This eventually took the form of a search for a “grand bargain” between the administration and House Republicans, one that would pair tax increases with cuts to long-term spending on entitlement programs. Initially the hope was that a grand bargain would be reached as part of a deal to raise the statutory debt ceiling

That failed, and instead the debt ceiling was raised but paired with big automatic short-term cuts to discretionary spending on both military and non-military spending. The idea was that ultimately both Democrats and Republicans would prefer a grand bargain on long-term issues to economically harmful short-term cuts, and so would reach the bargain in order to avert them. That effort failed, too. Last but by no means least was the “fiscal cliff” occurring shortly after Obama won reelection, when the White House tried and failed to get House Republicans to agree to a deal that would raise taxes and cut long-term spending. 

In all these cases, cuts to Social Security — typically either raising the age at which one could claim full benefits, switching the cost of living adjustments to a less generous measure of inflation, or both — were, broadly speaking, on the table. And in all cases, the Obama administration, Biden included, was very much hoping for a deal. The reason Social Security and Medicare left the Obama years untouched was fundamentally that Republicans didn’t want to make a deal. Rather than raising taxes and cutting entitlements, their idea, outlined in multiple budget documents written by Paul Ryan, was to cut taxes as well as entitlement spending.

While some of the retrospective criticism of Obama’s track record is dumb, his pursuit of a Grand Bargain to reduce the deficit really does deserve all of the criticism it gets and more, and it’s very fortunate that Republicans let their commitment to obstructionism get in the way of a deal that would have been very good for them. The proposed Grand Bargains were bad deals on their face, because trading Social Security cuts for deficit reduction isn’t a good tradeoff. But given the reality of the bargaining partner of course it’s much worse than that. Even if you think in principle that deficit reduction makes it worth agreeing to Social Security cuts, you don’t actually get the deficit reduction. The next Republican government will with 100% inevitability pass a massive upper class cut that explodes the deficit again anyway! You can’t make a “grand bargain” on the deficit with a party that doesn’t care about deficits, and Republicans have proven again and again that they Do Not Care About Deficits At All.

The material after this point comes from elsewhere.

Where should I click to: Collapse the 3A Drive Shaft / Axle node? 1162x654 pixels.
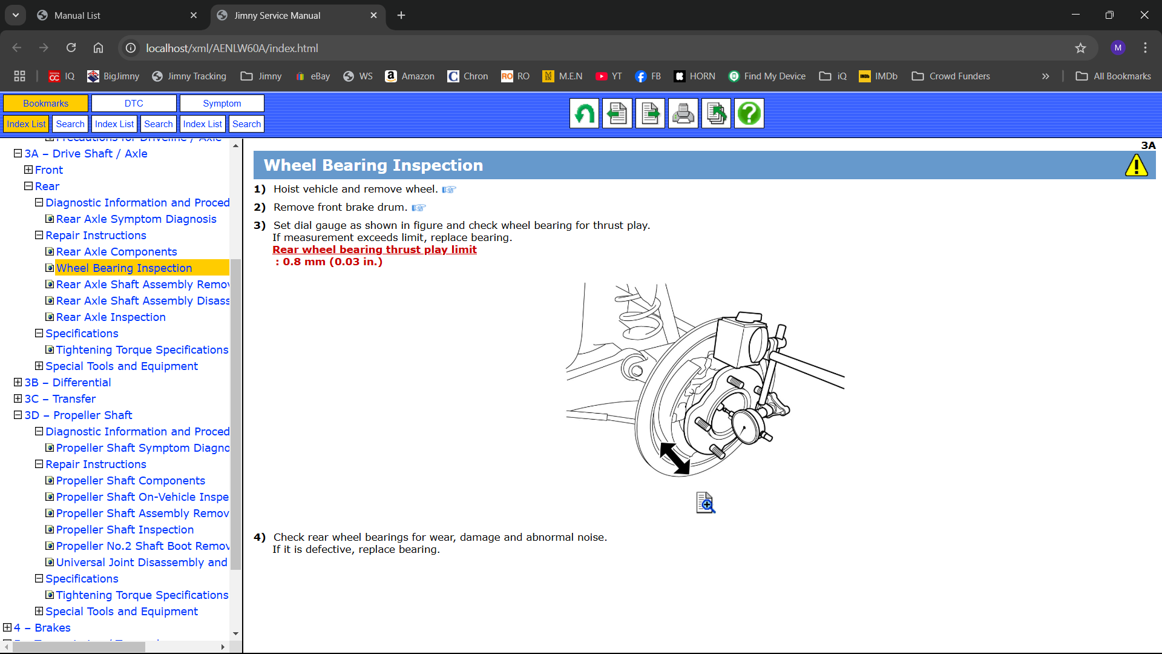pyautogui.click(x=18, y=154)
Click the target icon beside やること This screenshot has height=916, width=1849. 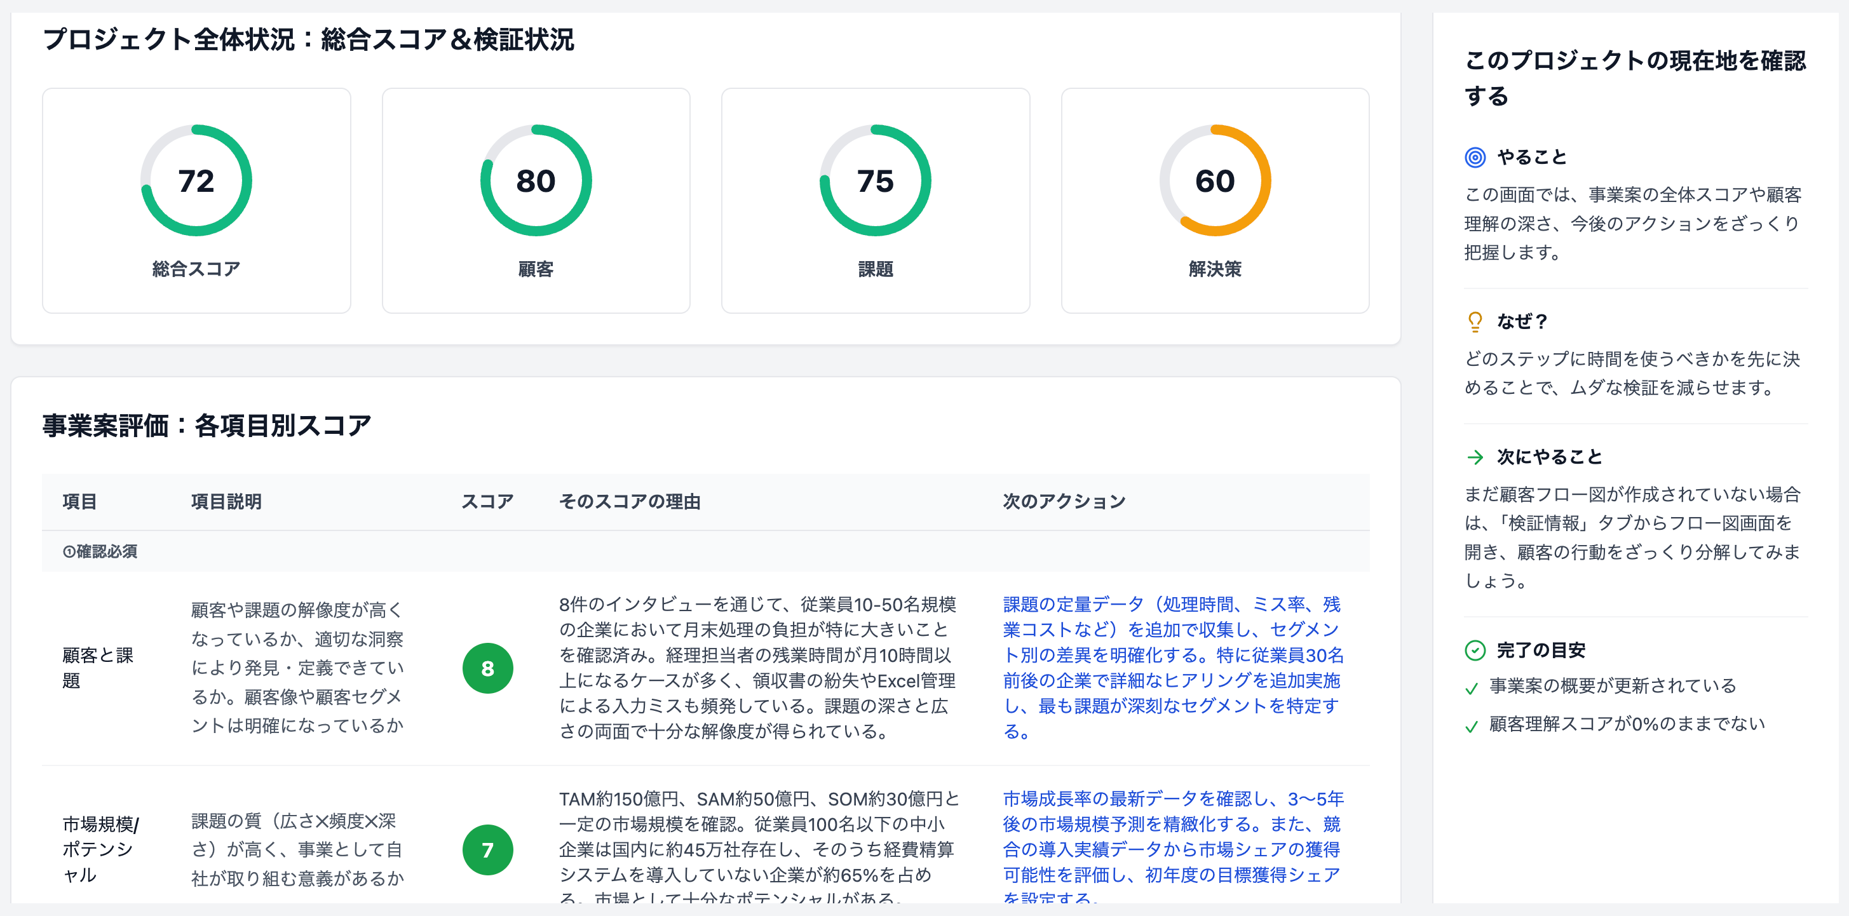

This isn’t to say that Biden becoming president would lead to a Grand Bargain. The most charitable way to describe Biden’s politics is that he’s generally been smack dab in the middle of the Democratic coalition of the time, and as the party has moved left he might have finally gotten over his deficit hawkery. But the better move for Democrats would be a candidate who never bought into this bullshit in the first place.